On the autoroute, for example. It is true that one can eat at virtually any hour, but usually very badly. On the way down Margo had a panini and I opted for an exciting-looking wholegrain roll that advertised itself as a "Chicken Cesar Sandwich": I'm not sure which of us was the most deceived. I must admit that hers was cold in the middle, which kind of obviates the point, but I'd like to point out that mine required very healthy jaws and was, on top of that, stuffed with mayo.
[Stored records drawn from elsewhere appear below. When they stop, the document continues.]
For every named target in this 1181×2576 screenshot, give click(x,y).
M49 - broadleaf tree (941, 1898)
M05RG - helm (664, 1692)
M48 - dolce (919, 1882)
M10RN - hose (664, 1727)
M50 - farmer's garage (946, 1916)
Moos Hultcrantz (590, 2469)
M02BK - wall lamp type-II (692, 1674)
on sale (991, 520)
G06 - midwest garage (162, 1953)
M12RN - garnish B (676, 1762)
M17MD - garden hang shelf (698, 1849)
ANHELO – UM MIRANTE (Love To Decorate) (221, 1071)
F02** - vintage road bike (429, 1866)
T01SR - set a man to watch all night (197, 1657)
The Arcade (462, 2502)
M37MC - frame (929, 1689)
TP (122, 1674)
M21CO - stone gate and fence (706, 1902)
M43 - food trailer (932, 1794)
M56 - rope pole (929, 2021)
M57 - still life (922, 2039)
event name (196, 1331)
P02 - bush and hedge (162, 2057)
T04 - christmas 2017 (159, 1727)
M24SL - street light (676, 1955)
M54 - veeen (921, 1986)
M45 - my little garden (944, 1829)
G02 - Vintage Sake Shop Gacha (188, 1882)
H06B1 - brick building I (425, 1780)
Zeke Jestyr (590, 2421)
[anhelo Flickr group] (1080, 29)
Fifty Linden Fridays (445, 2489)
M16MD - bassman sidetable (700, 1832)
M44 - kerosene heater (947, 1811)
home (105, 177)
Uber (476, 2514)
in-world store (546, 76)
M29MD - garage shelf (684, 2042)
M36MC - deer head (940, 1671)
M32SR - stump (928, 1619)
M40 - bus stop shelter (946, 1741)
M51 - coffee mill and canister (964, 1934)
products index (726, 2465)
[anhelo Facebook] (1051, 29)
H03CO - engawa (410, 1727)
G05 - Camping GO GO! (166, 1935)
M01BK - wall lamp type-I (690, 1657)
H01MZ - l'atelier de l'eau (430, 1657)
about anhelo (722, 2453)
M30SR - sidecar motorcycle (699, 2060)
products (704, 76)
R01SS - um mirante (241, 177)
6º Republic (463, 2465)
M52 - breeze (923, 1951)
I hate bloody mayo. The French, on the other hand, love the stuff: even eat it with chips, instead of tomato sauce as god intended. Another puzzlement.

4 comments:

  1. how many times a month do those of you out there not cook
    Takeaway curry once a week.

    Beziers, which is a surprisingly large city.
    AND the world centre for spline production.

    ReplyDelete
  2. In response to your unscientific study, once a week. We do our supermarket shopping on a week night and buy what we call "sad bastard" food for tea: a phrase coined by us in the 80's watching lonely middle age men stocking up on "heat and eats". Now of course everyone does it. At weekends, we go as far as making our own pasta, curry pastes/powders, bread etc. We also frequent the fresh food markets - we now buy a lot more on the day than weekly. Favourite pot: my Le Creuset casserole. Favourite knife: my medium sized Sebatier. How appropriately froggie.

    ReplyDelete
  3. what's a 'spline'? (I know I shall probably regret asking...)

    and in response to your survey - probably less than once a week, I enjoy cooking too much. Gonna start a cooking blog (but may not share the url widely as I do not wish to be compared with the drool-inducing offerings posted here on a regular basis).

    ReplyDelete
  4. Whackypedia can answer your question, a Bezier spline is a sort of curve, defined by some points and some other stuff. Go look it up. Do let me know how to get to your cooking, when you get around to it. Please?